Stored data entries
----
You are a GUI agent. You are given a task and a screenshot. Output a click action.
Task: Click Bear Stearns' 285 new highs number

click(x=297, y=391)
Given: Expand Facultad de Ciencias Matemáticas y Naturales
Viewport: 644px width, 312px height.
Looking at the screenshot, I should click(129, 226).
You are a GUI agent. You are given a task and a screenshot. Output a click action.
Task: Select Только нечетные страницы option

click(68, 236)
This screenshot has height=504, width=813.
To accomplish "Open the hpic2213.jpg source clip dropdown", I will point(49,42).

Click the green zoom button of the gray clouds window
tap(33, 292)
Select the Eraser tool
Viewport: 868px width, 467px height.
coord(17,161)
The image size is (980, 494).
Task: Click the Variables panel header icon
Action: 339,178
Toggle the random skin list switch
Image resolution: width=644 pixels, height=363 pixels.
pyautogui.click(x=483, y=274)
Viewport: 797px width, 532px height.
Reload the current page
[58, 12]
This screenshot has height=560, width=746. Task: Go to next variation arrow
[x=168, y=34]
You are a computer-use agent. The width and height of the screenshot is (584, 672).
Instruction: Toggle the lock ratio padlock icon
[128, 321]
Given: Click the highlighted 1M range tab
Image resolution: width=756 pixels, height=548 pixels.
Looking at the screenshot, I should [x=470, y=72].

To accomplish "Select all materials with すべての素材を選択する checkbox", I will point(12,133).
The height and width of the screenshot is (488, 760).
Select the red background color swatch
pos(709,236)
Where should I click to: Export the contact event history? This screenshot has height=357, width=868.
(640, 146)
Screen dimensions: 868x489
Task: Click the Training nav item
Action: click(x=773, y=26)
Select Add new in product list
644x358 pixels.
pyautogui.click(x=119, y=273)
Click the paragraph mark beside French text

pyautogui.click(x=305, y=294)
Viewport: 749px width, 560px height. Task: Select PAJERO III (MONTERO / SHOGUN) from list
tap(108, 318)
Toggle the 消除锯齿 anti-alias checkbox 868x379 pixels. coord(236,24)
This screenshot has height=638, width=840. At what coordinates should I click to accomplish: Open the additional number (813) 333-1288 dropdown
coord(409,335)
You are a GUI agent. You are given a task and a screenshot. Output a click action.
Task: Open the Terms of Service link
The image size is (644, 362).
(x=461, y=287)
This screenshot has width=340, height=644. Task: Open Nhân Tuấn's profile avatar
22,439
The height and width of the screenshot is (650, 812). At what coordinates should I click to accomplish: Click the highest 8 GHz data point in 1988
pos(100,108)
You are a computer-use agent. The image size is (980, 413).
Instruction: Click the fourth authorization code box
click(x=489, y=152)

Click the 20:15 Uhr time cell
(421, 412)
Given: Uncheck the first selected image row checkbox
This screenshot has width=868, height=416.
----
#### Task goal
Please go through the entries and show every line with the word "computer".

#### Response box
You are a computer-use agent. The width and height of the screenshot is (584, 672).
You are a computer-use agent. The image size is (980, 413).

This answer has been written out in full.